━━ DOKUMENTTEXT
Bluebay: "Die Glaubwürdigkeit der Zentralbanken ist in Gefahr"
In den USA dürften die Zinsen bis Ende des Jahres in Richtung 3,5 Prozent steigen, schreibt Mark Dowding, Chief Investment Officer beim Vermögensverwalter Bluebay, in seinem aktuellen Marktkommentar. Das Rezessionsrisiko sei nicht gebannt – im Gegenteil. In der Eurozone sorgten steigende Zinsaufschläge für Verunsicherung.
Laut Dowding führte die Enttäuschung bezüglich der über den Prognosen liegenden US-Inflationsdaten vom 10. Juli 2022 dazu, dass die Marktteilnehmer zu Beginn der folgenden Woche mit einer Zinserhöhung um 75 Basispunkte rechneten. Die Bestätigung eines solchen Schrittes durch den Offenmarktausschuss der US-Notenbank (Fed) kam daher wenig überraschend.
In den Tagen vor der Fed-Sitzung waren die Renditen über die gesamte Kurve hinweg auf neue Höchststände gestiegen, schreibt Dowding. Die Futures-Märkte rechneten mit einem Höchststand der US-Zinsen von rund vier Prozent. Das Ausbleiben eines raschen Rückgangs der Inflation stelle inzwischen eine Gefahr für die Glaubwürdigkeit der Zentralbanken dar. Daher sei das Vorgehen der US-Währungshüter aus Sicht von Dowding insofern zu begrüßen, als dass es derartige Bedenken ausräumt.
Insgesamt gebe es erste Anzeichen für eine Verlangsamung der US-Inflation. Die Wirtschaftstätigkeit scheint sich Dowding zufolge als Reaktion auf die anhaltende Verschärfung der finanziellen Bedingungen abzuschwächen. Ausgehend von der Einschätzung, dass die Fed die Zinsen weiter anheben wird, bis die Kerninflation unter drei Prozent sinkt, dürften die Zinsen bis Ende 2022 in Richtung 3,5 Prozent steigen und Anfang 2023 ihren Höchststand erreichen, meint der Experte.
Dowding: „Aus unserer Sicht kann eine Rezession vermieden werden, wenn die Zinsen nicht über vier Prozent steigen. Das wiederum hängt von der Inflation ab. Es kann also knapp werden. Je höher die Zinsen in der Zwischenzeit jedoch steigen, desto wahrscheinlicher wird die Fed später im Jahr 2023 ihren Kurs ändern. Daher könnte ein Großteil der schlechten Nachrichten bereits in den Markterwartungen eingepreist sein.
━━━━
━━ BEREITGESTELLTES MATERIAL
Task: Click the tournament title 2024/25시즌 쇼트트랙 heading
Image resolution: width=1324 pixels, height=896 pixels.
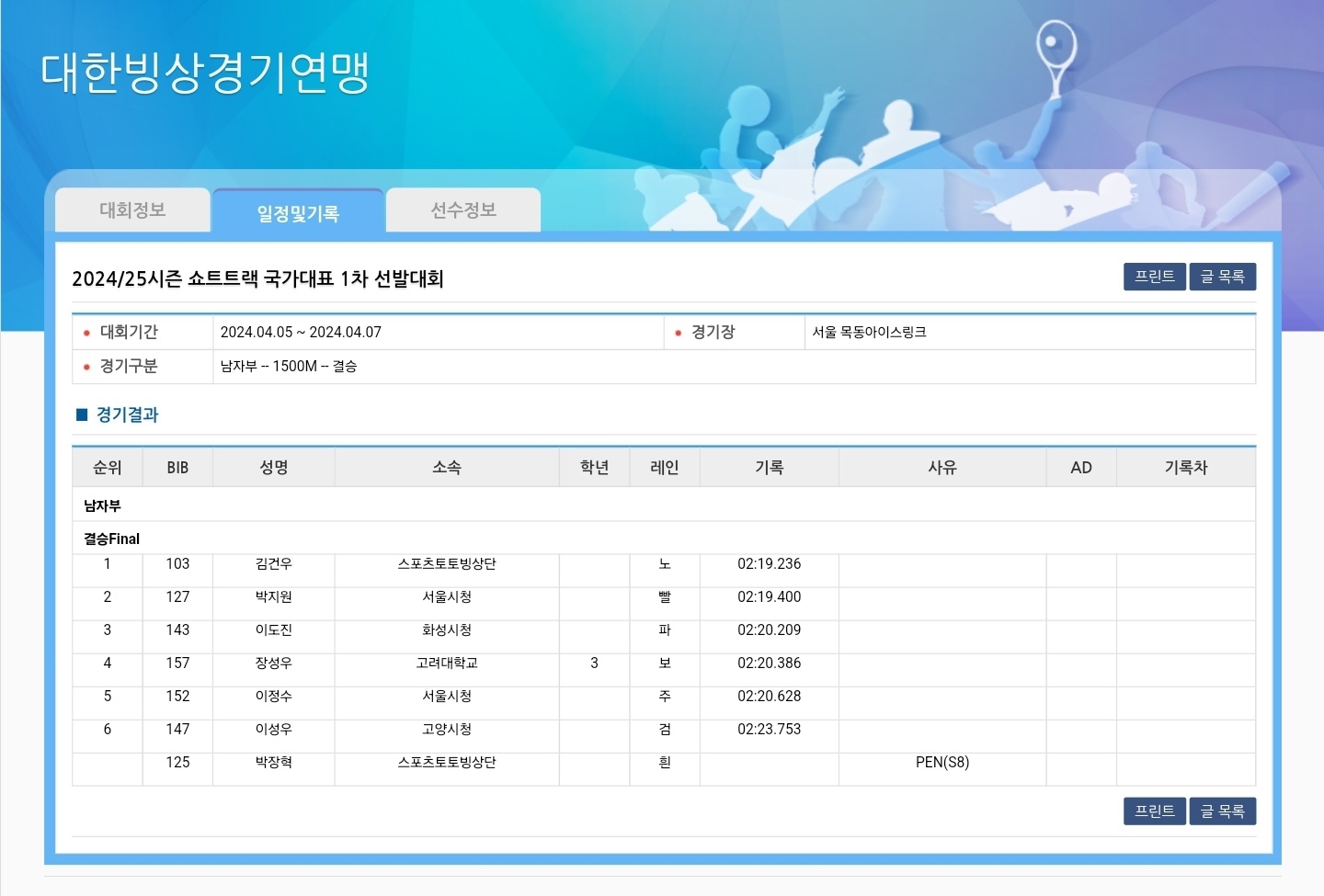Action: click(257, 278)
━━━━
# ZU ERLEDIGEN:
Schreibe den Artikel über Bluebays Zinsausblick für die USA im Anschluss an seinen letzten Satz weiter.

# ANTWORT:
Die Kombination aus höheren Zinsen, verlangsamtem Wachstum und anhaltenden Inflationsängsten stellt vorerst eine starke Belastung für Risikoanlagen dar. Wir sind der Meinung, dass das Vertrauen in die Zentralbanken eine Grundvoraussetzung für die Stabilisierung der Märkte sein wird. Gleichzeitig muss sich aber auch zeigen, dass die Inflationsbedenken abnehmen.“
In der Eurozone führten die steigenden Renditen in den Peripherieländern dazu, dass am 15. Juni 2022 eine außerordentliche Sitzung des Rats der Europäischen Zentralbank (EZB) einberufen wurde. Daraufhin sanken die Zinsaufschläge. Das Meeting lieferte jedoch wenig neue Informationen – auch wenn danach durchsickerte, dass bis zur Juli-Sitzung der EZB ein neues Instrument eingesetzt werden soll. Da sich die Spreads inzwischen auf dem Niveau wie bei der jüngsten EZB-Sitzung befinden. bezweifeln Dowding und sein Team, dass ein Notfallplan ausgelöst wird, sofern sich die Zinsaufschläge nicht verschärfen.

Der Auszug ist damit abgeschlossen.